# Cost of post and rail fencing?



## kit279 (5 January 2009)

Does anyone know off the top of their head how much it costs to post and rail fence, lets say, per metre?  I don't mind doing it myself if that's cheaper but not sure how much time it would take. I'd be looking to fence about 4-5 acres in total.


----------



## _daisy_ (5 January 2009)

we paid £12p/m. weve had 3 rails and posts every 6ft.

sorry to be the bearer of bad news but its going to cost you a lot to do a 4-5 acre field, we had approx 3/4 acre fenced off and cost us £3500.

if you are looking at doing youreself you are going to be there a long time. the guy who came to do mine came with a tractor and hydraulic hammer so he put all of my round posts in round my field so i could put tape on it till we can afford to post and rail the rest of it.

to cut down on price you could do it in stages, say put electric up to start with with permanent posts then rail bits as you can (time and money)


----------



## Gucci_b (5 January 2009)

What  about posts and elic tape! would be alot cheaper


----------



## palomino698 (5 January 2009)

It can be a lot cheaper to get one of the firms advertising in H&amp;H who travel countrywide and even work overnight!

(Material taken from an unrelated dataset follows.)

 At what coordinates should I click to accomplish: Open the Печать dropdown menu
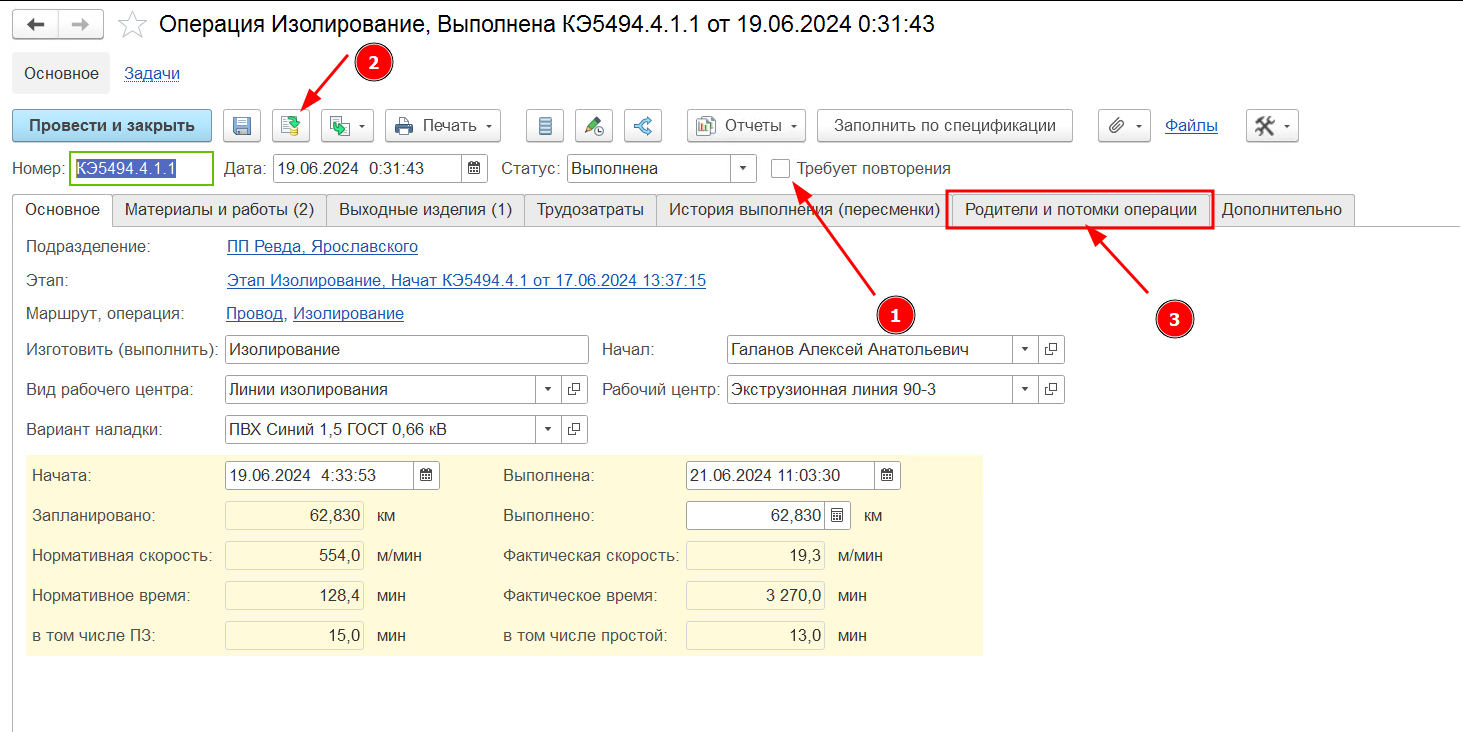pos(443,126)
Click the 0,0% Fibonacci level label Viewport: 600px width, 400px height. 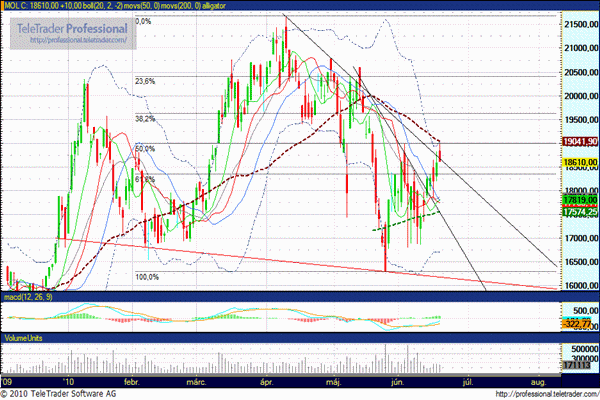[143, 21]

Ours was fenced 15 years ago and I can't remember the cost, but a local firm quoted more than double the price, and reckoned three days work, when the other people did it in a day.  The local lot wanted to concrete every fence post in, a bad idea as the posts are more likely to break when a horse leans on the fence.  It's much easier to replace a rail than a post!  Only the gateposts are concreted.  I'd use permanent electric fencing if I was doing a big area again.


----------



## BBH (6 January 2009)

I paid £ 4,000 to fence a 2.5 acre field but that did include taking down the old tat that was already there and also putting up rabbit wire.


----------